Task » Repeat exactly each line of the data provided below.

»»

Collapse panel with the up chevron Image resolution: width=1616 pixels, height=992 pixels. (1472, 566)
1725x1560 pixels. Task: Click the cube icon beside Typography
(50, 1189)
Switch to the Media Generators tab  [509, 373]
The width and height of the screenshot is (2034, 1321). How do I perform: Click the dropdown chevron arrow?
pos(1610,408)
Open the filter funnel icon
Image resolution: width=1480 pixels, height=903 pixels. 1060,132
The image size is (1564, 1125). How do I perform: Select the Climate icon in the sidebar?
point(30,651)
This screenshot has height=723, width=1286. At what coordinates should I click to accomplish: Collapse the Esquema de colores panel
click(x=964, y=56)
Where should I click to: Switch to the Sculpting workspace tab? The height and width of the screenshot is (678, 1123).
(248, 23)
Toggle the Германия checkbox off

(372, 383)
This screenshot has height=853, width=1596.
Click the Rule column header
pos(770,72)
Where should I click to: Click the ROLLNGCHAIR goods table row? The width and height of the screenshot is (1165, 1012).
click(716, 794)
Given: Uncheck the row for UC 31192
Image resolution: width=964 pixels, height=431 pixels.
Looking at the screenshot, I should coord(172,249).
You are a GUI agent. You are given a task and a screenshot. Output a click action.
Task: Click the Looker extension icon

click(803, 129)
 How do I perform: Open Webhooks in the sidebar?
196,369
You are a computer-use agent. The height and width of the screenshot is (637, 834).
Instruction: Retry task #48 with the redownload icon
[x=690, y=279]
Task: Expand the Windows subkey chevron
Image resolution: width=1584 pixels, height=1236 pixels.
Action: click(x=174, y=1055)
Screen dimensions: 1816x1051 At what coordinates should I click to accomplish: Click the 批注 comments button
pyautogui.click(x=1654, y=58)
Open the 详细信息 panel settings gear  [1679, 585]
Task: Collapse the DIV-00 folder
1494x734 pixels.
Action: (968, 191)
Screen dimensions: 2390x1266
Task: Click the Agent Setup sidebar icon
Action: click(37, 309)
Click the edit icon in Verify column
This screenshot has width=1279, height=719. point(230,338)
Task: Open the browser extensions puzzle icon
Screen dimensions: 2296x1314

««

Your response »
Collapse panel with the up chevron Image resolution: width=1616 pixels, height=992 pixels. (1472, 566)
1725x1560 pixels. Task: Click the cube icon beside Typography
(50, 1189)
Switch to the Media Generators tab  [509, 373]
The width and height of the screenshot is (2034, 1321). How do I perform: Click the dropdown chevron arrow?
pos(1610,408)
Open the filter funnel icon
Image resolution: width=1480 pixels, height=903 pixels. 1060,132
The image size is (1564, 1125). How do I perform: Select the Climate icon in the sidebar?
point(30,651)
This screenshot has height=723, width=1286. At what coordinates should I click to accomplish: Collapse the Esquema de colores panel
click(x=964, y=56)
Where should I click to: Switch to the Sculpting workspace tab? The height and width of the screenshot is (678, 1123).
(248, 23)
Toggle the Германия checkbox off

(372, 383)
This screenshot has height=853, width=1596.
Click the Rule column header
pos(770,72)
Where should I click to: Click the ROLLNGCHAIR goods table row? The width and height of the screenshot is (1165, 1012).
click(716, 794)
Given: Uncheck the row for UC 31192
Image resolution: width=964 pixels, height=431 pixels.
Looking at the screenshot, I should coord(172,249).
You are a GUI agent. You are given a task and a screenshot. Output a click action.
Task: Click the Looker extension icon

click(803, 129)
 How do I perform: Open Webhooks in the sidebar?
196,369
You are a computer-use agent. The height and width of the screenshot is (637, 834).
Instruction: Retry task #48 with the redownload icon
[x=690, y=279]
Task: Expand the Windows subkey chevron
Image resolution: width=1584 pixels, height=1236 pixels.
Action: click(x=174, y=1055)
Screen dimensions: 1816x1051 At what coordinates should I click to accomplish: Click the 批注 comments button
pyautogui.click(x=1654, y=58)
Open the 详细信息 panel settings gear  [1679, 585]
Task: Collapse the DIV-00 folder
1494x734 pixels.
Action: (968, 191)
Screen dimensions: 2390x1266
Task: Click the Agent Setup sidebar icon
Action: click(37, 309)
Click the edit icon in Verify column
This screenshot has width=1279, height=719. point(230,338)
Task: Open the browser extensions puzzle icon
Screen dimensions: 2296x1314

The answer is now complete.